### TEXTO FORNECIDO
************

Não pretendo ser "modeladora de opiniões" (já os há em demasia e não tenho formação para tão difícil empresa). Escrevo apenas sobre o que conheço ou o que observo, em particular, sobre o que me alegra ou me desgosta além do razoável e não suporto ver gente humilhada ou subjugada a qualquer tipo de poder.

Reajo instintivamente, à ameaça ou intimidação e contra-ataco, mesmo sabendo o perigo que corro. Não se trata de bravura, mas desse "Síndrome de Joana d'Arc" que me impele a lutar contra a injustiça. Desde menina.

Por isso, também tinha dificuldade em aceitar que um professor - sobretudo um homem, porque a matilha dos opressores escolhe habitualmente professoras muito jovens ou idosas, por serem presa fácil -, não conseguisse controlar uma turma e se deixasse abater, ao ponto de cair em tal depressão que necessitasse de tratamento psiquiátrico ou o pudesse levar ao desespero do suicídio, como confessou o colega na sua nota de despedida.

************

### DADOS ARMAZENADOS

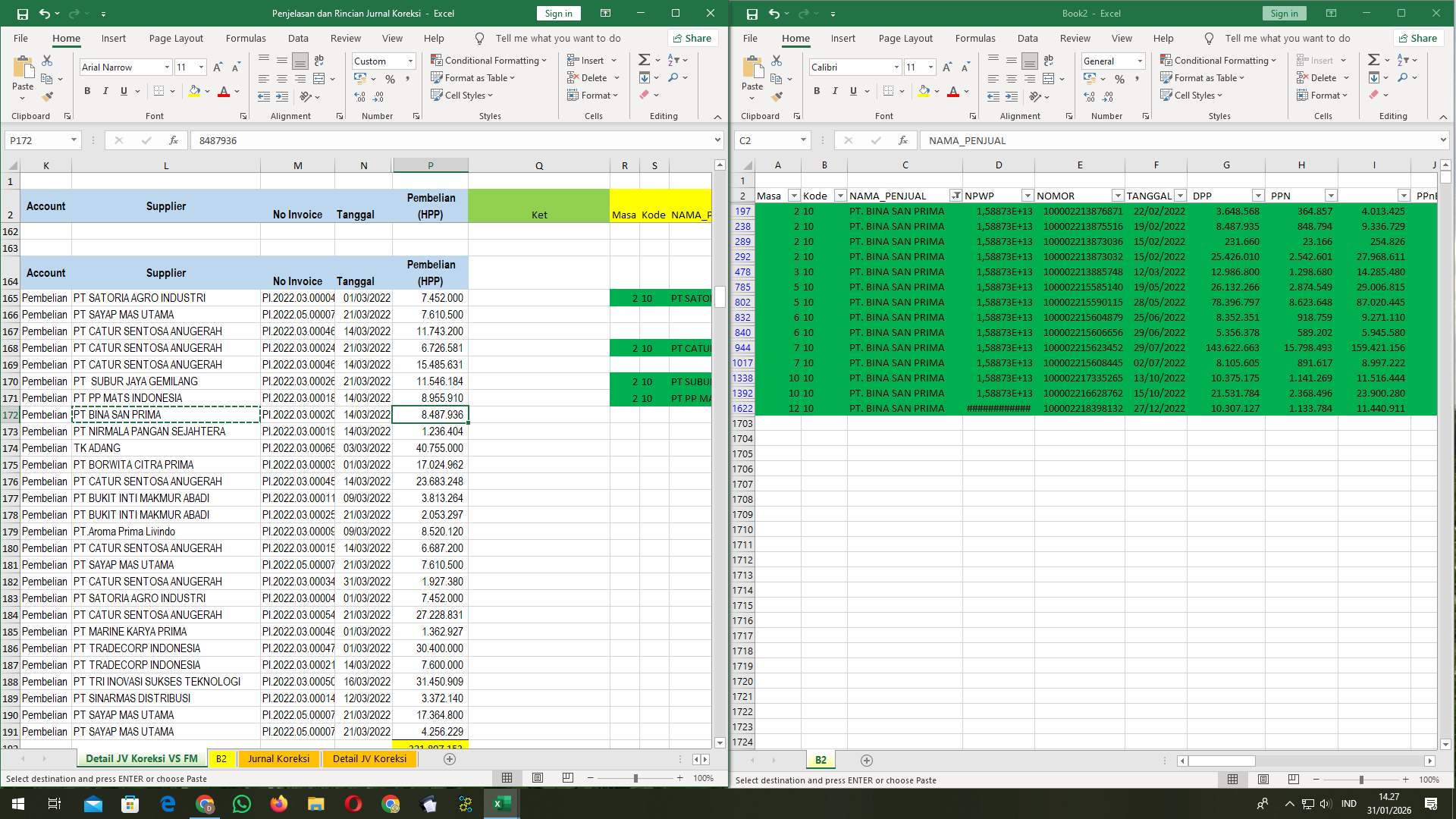1456x819 pixels.
Task: Select the AutoSum icon
Action: (x=642, y=59)
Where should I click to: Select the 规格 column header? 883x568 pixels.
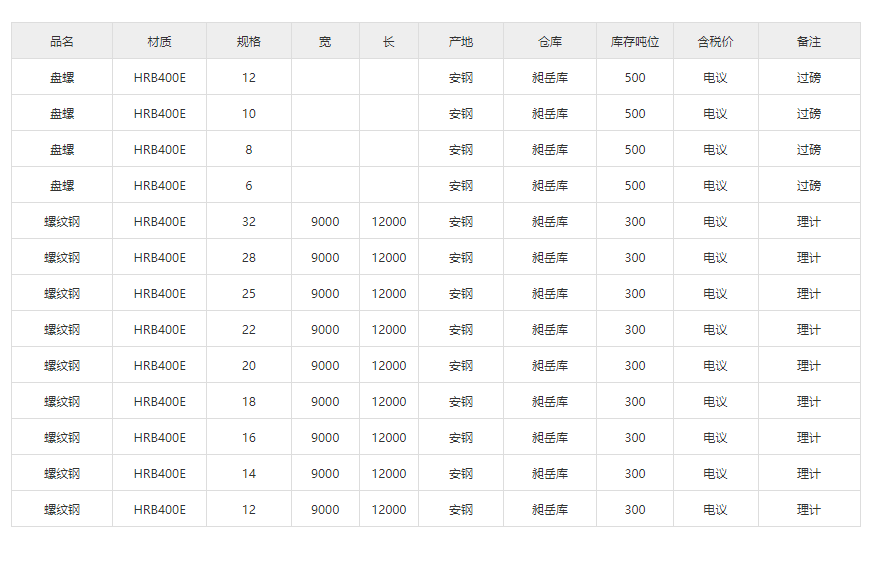pyautogui.click(x=249, y=41)

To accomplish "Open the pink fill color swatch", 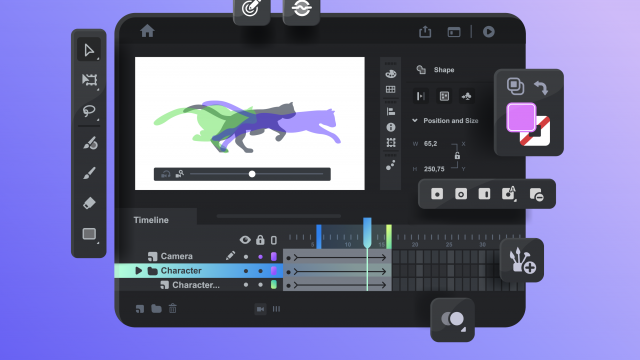I will (521, 117).
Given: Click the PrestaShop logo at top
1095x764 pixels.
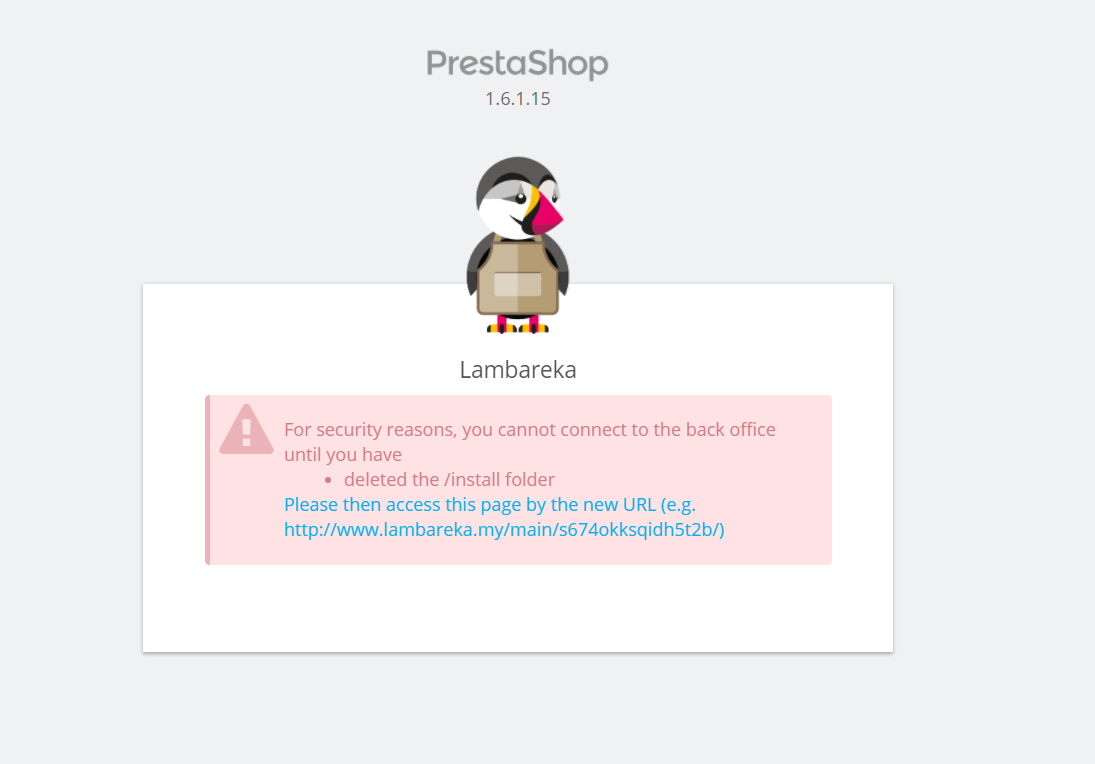Looking at the screenshot, I should coord(517,64).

************

### O QUE FAZER
Copie do texto fornecido tudo o que vai de "Não pretendo ser" até "injustiça. Desde menina.", sem alterar uma única palavra nem a pontuação.

### EXERCÍCIO RESOLVIDO
Não pretendo ser "modeladora de opiniões" (já os há em demasia e não tenho formação para tão difícil empresa). Escrevo apenas sobre o que conheço ou o que observo, em particular, sobre o que me alegra ou me desgosta além do razoável e não suporto ver gente humilhada ou subjugada a qualquer tipo de poder.

Reajo instintivamente, à ameaça ou intimidação e contra-ataco, mesmo sabendo o perigo que corro. Não se trata de bravura, mas desse "Síndrome de Joana d'Arc" que me impele a lutar contra a injustiça. Desde menina.